Comment #2 on issue 256 by [email protected]: [patch] decrease resident memory usage.
http://code.google.com/p/address-sanitizer/issues/detail?id=256

My use case is the binary that contains all the unit tests for the base library, it contains a lot of small and some huge allocations. The huge allocations (a few mmap of 256MiB) are quite rare but enough to have an impact on the amount of resident memory consumed by Asan's shadow memory.

I ran the attached benchmark (a binary tree with resizable arrays in the nodes) on a Linux desktop (Linux 3.8).

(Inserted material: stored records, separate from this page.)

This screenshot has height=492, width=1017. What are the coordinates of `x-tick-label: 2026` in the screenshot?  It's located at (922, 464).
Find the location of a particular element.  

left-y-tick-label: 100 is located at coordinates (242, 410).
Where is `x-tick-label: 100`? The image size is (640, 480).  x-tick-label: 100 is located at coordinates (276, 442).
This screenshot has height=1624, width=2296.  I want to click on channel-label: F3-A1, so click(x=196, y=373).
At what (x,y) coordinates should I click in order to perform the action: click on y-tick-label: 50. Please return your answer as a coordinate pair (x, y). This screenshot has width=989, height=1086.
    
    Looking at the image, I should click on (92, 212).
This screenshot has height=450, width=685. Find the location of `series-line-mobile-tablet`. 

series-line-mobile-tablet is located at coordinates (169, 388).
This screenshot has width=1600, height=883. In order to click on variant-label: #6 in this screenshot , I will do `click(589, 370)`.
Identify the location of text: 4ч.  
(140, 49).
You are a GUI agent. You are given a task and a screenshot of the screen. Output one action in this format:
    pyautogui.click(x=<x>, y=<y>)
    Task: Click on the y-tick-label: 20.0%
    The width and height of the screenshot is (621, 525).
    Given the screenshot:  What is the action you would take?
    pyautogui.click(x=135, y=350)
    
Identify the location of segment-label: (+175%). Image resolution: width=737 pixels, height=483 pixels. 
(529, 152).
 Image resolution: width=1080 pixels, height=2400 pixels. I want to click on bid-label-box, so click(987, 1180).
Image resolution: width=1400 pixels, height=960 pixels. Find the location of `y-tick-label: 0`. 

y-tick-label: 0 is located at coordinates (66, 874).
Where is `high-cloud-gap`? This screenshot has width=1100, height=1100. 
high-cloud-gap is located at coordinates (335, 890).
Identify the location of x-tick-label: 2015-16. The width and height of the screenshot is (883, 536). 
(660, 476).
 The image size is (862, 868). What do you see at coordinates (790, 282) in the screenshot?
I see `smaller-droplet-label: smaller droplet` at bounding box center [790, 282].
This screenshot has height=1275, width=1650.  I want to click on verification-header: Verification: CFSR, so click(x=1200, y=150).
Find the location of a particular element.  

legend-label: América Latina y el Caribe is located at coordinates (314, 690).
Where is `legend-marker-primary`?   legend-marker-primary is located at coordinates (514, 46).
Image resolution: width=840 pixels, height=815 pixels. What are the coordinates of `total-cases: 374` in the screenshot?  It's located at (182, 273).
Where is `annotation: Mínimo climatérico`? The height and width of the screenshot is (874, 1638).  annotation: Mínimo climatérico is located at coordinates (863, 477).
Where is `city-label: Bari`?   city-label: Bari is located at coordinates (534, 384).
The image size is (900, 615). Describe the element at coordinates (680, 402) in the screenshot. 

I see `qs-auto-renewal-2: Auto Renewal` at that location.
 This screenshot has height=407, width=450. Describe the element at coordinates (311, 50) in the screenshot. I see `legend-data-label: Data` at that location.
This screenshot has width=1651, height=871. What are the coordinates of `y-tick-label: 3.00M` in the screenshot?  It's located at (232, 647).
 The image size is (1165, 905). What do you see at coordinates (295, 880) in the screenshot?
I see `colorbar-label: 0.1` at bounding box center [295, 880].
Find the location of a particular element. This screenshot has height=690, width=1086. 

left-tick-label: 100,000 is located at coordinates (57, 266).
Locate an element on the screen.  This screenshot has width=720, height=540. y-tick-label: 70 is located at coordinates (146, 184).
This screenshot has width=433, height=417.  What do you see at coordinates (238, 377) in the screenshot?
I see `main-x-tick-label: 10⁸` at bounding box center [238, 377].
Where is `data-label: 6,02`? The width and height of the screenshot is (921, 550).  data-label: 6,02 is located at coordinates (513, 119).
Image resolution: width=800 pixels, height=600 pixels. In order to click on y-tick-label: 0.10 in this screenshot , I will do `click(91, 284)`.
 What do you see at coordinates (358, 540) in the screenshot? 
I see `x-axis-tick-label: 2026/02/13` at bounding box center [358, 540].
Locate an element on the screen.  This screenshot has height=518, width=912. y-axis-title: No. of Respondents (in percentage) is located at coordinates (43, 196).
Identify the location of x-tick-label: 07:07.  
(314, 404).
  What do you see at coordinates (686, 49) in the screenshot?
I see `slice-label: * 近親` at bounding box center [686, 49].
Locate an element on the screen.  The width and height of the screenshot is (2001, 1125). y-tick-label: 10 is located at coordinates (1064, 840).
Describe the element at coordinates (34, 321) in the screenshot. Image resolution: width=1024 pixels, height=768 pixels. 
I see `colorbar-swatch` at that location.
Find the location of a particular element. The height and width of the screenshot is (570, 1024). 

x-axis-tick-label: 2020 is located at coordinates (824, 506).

This gave the following result (best occurrence given for both):
* without my patch:
        User time (seconds): 77.39
        System time (seconds): 0.26
        Maximum resident set size (kbytes): 500176

* with my patch:
        User time (seconds): 77.42
        System time (seconds): 0.30
        Maximum resident set size (kbytes): 499168

AFAICT, the difference in term of performance is well under the measure error threshold, so I tend to conclude that the patch has no noticeable impact on performance (or at most a very tiny slowdown).

In both cases, the program was compiles with clang 3.4 with the following command line:

 clang -O2 -g -fsanitize=address -o blah blah.c

Let me know if you have a better idea for a meaningful benchmark.